--- start Passage given ---

Tuesday, May 9, 2023

Book Review: Fundraising for the Dead by Sheila Connolly

At The Society for the Preservation of Pennsylvania Antiques, fundraiser Eleanor "Nell" Pratt solicits donations--and sometimes solves crimes. When a collection of George Washington's letters is lost on the same day that an archivist is found dead, it seems strange that the Society president isn't pushing for an investigation. Nell goes digging herself, and soon uncovers a long, rich history of crime.

This was one of the "pocket books" paperbacks in my work's library book sale, and I read it at the reference desk and then put it back rather than buying it. lol  It was obviously the library/archives/museum element that drew me in, as I work in a library with archives. This was a very interesting, well-written mystery that really made the time fly at the reference desk.

--- end Passage given ---
--- start Listed entries ---

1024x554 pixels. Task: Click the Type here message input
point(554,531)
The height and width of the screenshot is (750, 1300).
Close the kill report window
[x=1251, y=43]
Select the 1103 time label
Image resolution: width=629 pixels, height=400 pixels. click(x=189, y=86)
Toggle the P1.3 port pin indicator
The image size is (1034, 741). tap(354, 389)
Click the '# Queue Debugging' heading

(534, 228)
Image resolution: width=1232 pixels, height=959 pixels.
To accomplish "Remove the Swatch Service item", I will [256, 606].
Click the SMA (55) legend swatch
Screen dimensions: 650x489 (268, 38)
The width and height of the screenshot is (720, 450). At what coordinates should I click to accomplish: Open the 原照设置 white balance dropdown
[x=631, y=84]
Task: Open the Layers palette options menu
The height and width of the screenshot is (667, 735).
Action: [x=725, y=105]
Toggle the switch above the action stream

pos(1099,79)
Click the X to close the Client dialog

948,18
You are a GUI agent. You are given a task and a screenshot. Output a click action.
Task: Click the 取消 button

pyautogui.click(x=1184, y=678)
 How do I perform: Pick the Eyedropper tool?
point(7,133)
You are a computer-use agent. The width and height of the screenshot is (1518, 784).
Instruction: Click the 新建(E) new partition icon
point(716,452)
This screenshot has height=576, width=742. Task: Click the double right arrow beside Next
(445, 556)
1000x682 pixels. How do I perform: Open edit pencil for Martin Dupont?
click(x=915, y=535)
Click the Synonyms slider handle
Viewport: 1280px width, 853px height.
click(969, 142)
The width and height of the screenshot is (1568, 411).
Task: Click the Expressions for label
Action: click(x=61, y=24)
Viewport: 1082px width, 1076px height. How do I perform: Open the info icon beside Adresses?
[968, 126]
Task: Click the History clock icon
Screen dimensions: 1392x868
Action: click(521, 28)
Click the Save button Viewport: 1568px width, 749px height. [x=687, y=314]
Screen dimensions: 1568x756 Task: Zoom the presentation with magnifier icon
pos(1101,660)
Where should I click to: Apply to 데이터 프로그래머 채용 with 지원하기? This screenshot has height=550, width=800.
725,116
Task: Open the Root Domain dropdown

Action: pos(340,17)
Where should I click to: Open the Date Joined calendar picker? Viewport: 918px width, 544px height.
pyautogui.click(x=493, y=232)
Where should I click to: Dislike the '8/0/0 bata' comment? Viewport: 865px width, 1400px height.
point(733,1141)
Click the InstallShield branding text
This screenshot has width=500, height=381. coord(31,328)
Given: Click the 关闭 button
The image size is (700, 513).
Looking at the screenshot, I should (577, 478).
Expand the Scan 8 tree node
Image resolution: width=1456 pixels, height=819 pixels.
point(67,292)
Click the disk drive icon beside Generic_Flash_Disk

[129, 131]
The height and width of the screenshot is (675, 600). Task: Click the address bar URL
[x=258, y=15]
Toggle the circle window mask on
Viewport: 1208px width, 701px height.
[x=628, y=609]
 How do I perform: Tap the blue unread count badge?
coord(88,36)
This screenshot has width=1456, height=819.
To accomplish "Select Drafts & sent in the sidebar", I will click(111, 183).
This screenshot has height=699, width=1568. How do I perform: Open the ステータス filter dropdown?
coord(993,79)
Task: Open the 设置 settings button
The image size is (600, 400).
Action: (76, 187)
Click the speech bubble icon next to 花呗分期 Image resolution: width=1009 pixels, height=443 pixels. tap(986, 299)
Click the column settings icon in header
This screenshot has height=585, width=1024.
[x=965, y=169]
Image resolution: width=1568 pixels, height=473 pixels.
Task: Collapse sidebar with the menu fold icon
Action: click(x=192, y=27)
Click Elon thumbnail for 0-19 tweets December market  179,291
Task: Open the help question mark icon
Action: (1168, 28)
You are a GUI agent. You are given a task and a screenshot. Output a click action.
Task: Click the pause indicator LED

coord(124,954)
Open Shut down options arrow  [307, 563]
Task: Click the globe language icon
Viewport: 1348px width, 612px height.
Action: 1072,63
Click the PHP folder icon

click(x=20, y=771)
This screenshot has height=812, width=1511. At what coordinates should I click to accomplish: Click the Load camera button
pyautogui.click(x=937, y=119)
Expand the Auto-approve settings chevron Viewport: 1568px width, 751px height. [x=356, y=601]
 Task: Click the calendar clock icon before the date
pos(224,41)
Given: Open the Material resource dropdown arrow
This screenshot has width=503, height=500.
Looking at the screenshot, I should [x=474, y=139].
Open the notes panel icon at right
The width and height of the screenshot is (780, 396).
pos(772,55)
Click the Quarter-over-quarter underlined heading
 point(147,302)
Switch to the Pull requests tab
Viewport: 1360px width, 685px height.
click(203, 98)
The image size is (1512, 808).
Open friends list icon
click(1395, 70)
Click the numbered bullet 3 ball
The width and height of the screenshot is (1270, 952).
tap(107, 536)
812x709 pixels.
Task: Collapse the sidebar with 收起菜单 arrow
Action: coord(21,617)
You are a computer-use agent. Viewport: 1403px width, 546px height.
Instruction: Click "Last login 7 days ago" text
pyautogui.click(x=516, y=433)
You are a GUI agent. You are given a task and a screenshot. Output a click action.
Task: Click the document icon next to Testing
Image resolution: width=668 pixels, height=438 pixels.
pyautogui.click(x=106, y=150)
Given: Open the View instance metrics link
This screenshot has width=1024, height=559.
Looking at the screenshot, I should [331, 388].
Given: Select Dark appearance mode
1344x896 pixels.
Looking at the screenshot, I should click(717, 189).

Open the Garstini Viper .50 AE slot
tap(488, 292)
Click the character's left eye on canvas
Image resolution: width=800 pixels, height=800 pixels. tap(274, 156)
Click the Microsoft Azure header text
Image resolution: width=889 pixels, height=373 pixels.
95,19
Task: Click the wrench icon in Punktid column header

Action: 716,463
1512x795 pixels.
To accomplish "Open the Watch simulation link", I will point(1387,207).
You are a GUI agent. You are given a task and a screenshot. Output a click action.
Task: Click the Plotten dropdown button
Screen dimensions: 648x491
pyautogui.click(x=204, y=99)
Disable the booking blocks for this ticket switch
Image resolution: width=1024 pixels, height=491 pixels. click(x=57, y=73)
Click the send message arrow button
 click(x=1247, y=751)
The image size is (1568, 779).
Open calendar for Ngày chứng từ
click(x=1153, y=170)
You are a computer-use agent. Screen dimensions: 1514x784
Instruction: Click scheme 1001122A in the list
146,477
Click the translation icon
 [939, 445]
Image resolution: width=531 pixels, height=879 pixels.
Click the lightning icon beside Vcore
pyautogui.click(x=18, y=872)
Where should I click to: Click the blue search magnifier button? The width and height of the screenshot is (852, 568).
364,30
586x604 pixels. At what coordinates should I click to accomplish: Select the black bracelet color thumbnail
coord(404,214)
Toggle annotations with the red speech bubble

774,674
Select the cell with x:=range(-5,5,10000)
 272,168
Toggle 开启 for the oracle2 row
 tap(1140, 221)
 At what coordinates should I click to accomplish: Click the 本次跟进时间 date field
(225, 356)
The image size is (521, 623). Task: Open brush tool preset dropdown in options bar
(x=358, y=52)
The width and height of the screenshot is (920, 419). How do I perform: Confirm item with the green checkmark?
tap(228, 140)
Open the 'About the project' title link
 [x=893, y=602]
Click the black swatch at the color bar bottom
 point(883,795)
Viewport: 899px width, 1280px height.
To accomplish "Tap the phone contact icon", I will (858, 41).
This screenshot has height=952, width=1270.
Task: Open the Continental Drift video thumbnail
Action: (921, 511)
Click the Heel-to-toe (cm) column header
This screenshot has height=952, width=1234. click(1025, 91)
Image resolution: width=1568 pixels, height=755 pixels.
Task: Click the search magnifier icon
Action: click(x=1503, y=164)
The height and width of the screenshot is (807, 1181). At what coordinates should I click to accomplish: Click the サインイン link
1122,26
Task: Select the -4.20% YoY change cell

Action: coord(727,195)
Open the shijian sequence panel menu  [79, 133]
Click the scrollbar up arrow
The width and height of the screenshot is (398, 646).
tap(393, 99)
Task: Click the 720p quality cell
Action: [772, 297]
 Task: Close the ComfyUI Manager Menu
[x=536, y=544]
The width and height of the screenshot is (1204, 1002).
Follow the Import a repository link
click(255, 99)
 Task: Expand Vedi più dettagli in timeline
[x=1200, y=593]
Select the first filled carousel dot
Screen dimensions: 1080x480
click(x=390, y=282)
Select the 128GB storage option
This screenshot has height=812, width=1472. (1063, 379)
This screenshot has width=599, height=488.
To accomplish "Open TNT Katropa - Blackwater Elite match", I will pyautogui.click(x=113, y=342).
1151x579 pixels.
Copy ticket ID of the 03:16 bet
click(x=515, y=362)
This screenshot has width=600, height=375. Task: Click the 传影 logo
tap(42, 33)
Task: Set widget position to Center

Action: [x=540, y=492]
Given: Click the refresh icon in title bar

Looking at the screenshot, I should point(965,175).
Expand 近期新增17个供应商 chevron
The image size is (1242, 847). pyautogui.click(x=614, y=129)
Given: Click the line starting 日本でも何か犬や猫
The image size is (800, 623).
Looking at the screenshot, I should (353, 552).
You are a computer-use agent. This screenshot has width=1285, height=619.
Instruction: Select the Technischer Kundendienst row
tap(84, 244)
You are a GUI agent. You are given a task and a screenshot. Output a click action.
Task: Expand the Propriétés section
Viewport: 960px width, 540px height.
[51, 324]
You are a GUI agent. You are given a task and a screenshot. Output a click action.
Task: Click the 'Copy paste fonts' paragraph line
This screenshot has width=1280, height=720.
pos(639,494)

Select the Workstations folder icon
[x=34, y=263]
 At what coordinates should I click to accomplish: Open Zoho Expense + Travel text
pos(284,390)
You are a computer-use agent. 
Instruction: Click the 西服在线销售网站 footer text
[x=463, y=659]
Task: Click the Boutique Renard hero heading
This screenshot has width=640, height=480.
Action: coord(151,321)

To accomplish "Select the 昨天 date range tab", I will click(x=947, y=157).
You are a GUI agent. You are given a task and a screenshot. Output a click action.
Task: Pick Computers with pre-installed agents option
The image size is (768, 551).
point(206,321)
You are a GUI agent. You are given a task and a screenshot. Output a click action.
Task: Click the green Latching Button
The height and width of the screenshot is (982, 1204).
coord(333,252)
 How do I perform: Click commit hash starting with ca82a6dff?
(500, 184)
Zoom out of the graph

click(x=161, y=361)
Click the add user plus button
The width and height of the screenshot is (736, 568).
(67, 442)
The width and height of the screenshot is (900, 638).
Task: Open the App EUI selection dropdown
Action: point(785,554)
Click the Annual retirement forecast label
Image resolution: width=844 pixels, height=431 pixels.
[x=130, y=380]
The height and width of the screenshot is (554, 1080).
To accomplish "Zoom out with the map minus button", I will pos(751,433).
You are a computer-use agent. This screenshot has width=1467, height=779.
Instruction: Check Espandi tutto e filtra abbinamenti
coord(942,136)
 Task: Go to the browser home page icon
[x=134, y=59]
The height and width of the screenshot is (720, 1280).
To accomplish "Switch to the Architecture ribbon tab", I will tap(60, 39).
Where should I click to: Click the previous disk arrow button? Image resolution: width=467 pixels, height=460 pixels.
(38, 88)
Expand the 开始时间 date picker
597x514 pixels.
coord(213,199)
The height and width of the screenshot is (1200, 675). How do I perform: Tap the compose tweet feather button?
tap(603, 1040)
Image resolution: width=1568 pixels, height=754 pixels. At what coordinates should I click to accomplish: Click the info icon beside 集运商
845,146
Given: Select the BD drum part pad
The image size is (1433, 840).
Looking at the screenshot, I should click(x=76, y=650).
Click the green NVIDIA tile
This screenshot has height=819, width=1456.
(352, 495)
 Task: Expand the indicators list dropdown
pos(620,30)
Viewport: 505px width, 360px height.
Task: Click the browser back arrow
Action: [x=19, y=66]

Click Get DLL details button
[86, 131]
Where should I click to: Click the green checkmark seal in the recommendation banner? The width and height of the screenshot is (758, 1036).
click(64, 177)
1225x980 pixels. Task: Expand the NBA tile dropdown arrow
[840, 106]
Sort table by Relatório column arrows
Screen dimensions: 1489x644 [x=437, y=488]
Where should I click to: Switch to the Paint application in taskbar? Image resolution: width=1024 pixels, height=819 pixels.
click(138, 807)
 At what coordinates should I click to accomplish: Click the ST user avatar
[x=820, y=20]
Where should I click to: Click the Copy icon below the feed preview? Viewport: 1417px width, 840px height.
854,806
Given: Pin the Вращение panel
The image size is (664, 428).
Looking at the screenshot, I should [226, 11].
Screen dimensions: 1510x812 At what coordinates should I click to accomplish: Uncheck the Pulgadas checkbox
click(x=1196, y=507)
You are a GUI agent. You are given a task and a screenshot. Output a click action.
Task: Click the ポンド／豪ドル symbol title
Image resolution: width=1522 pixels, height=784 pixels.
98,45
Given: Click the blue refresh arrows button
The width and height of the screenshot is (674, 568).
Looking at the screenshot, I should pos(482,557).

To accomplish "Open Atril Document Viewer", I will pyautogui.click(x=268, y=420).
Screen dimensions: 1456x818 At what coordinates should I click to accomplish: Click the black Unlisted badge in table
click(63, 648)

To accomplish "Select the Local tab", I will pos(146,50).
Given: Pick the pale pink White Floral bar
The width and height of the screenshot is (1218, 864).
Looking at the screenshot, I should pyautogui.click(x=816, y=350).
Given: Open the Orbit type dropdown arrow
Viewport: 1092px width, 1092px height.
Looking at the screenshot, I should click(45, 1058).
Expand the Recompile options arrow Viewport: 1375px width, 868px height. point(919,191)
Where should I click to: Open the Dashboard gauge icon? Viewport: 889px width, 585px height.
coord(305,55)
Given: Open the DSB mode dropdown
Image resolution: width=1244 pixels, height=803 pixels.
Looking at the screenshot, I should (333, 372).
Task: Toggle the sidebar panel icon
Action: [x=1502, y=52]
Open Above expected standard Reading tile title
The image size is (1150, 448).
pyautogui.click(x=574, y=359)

--- end Listed entries ---

● **Requirements**
1: Answer these questions about the book review:
(a) At what organization does Nell Pratt work as a fundraiser?
(b) What is lost on the same day an archivist is found dead?
(c) Where did the reviewer read the book?
2: In the entries, copy the lines from the one containing "How do I perform: Tap the blue" up to and including the one containing "Action: click(x=192, y=27)".

● **Results**
1:
(a) The Society for the Preservation of Pennsylvania Antiques.
(b) A collection of George Washington's letters.
(c) At the reference desk.

2:
 How do I perform: Tap the blue unread count badge?
coord(88,36)
This screenshot has width=1456, height=819.
To accomplish "Select Drafts & sent in the sidebar", I will click(111, 183).
This screenshot has height=699, width=1568. How do I perform: Open the ステータス filter dropdown?
coord(993,79)
Task: Open the 设置 settings button
The image size is (600, 400).
Action: (76, 187)
Click the speech bubble icon next to 花呗分期 Image resolution: width=1009 pixels, height=443 pixels. tap(986, 299)
Click the column settings icon in header
This screenshot has height=585, width=1024.
[x=965, y=169]
Image resolution: width=1568 pixels, height=473 pixels.
Task: Collapse sidebar with the menu fold icon
Action: click(x=192, y=27)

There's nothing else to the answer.